▸ Directions:
Output all of the entries beneath, exactly as written.

[Dataset entries]
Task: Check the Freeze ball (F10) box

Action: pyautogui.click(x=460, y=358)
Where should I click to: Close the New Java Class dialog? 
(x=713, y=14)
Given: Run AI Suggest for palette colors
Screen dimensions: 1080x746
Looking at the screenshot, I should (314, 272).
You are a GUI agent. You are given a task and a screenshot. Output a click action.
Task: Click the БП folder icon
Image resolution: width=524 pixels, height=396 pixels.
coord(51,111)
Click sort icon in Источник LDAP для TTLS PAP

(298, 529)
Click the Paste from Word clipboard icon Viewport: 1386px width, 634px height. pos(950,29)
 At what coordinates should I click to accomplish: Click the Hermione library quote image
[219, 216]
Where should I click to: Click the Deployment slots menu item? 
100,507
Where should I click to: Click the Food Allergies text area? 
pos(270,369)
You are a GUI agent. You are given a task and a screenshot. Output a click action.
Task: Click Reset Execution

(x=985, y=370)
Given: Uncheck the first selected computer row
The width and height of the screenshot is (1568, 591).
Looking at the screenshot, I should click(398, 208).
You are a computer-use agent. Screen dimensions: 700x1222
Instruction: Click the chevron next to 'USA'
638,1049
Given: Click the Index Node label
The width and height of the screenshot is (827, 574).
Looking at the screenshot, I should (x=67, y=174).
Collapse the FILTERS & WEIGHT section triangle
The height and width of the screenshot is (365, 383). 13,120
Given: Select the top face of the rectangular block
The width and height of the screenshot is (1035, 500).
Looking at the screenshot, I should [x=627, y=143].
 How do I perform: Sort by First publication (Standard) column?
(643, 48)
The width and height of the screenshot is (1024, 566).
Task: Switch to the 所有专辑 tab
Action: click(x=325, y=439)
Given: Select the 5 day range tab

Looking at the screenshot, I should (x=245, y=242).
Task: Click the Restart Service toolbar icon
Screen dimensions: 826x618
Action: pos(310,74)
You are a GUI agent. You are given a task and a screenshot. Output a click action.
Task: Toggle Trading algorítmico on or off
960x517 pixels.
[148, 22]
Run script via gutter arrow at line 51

▸ Exercise response:
Task: Check the Freeze ball (F10) box

Action: pyautogui.click(x=460, y=358)
Where should I click to: Close the New Java Class dialog? 
(x=713, y=14)
Given: Run AI Suggest for palette colors
Screen dimensions: 1080x746
Looking at the screenshot, I should (314, 272).
You are a GUI agent. You are given a task and a screenshot. Output a click action.
Task: Click the БП folder icon
Image resolution: width=524 pixels, height=396 pixels.
coord(51,111)
Click sort icon in Источник LDAP для TTLS PAP

(298, 529)
Click the Paste from Word clipboard icon Viewport: 1386px width, 634px height. pos(950,29)
 At what coordinates should I click to accomplish: Click the Hermione library quote image
[219, 216]
Where should I click to: Click the Deployment slots menu item? 
100,507
Where should I click to: Click the Food Allergies text area? 
pos(270,369)
You are a GUI agent. You are given a task and a screenshot. Output a click action.
Task: Click Reset Execution

(x=985, y=370)
Given: Uncheck the first selected computer row
The width and height of the screenshot is (1568, 591).
Looking at the screenshot, I should click(398, 208).
You are a computer-use agent. Screen dimensions: 700x1222
Instruction: Click the chevron next to 'USA'
638,1049
Given: Click the Index Node label
The width and height of the screenshot is (827, 574).
Looking at the screenshot, I should (x=67, y=174).
Collapse the FILTERS & WEIGHT section triangle
The height and width of the screenshot is (365, 383). 13,120
Given: Select the top face of the rectangular block
The width and height of the screenshot is (1035, 500).
Looking at the screenshot, I should [x=627, y=143].
 How do I perform: Sort by First publication (Standard) column?
(643, 48)
The width and height of the screenshot is (1024, 566).
Task: Switch to the 所有专辑 tab
Action: click(x=325, y=439)
Given: Select the 5 day range tab

Looking at the screenshot, I should (x=245, y=242).
Task: Click the Restart Service toolbar icon
Screen dimensions: 826x618
Action: pos(310,74)
You are a GUI agent. You are given a task and a screenshot. Output a click action.
Task: Toggle Trading algorítmico on or off
960x517 pixels.
[148, 22]
Run script via gutter arrow at line 51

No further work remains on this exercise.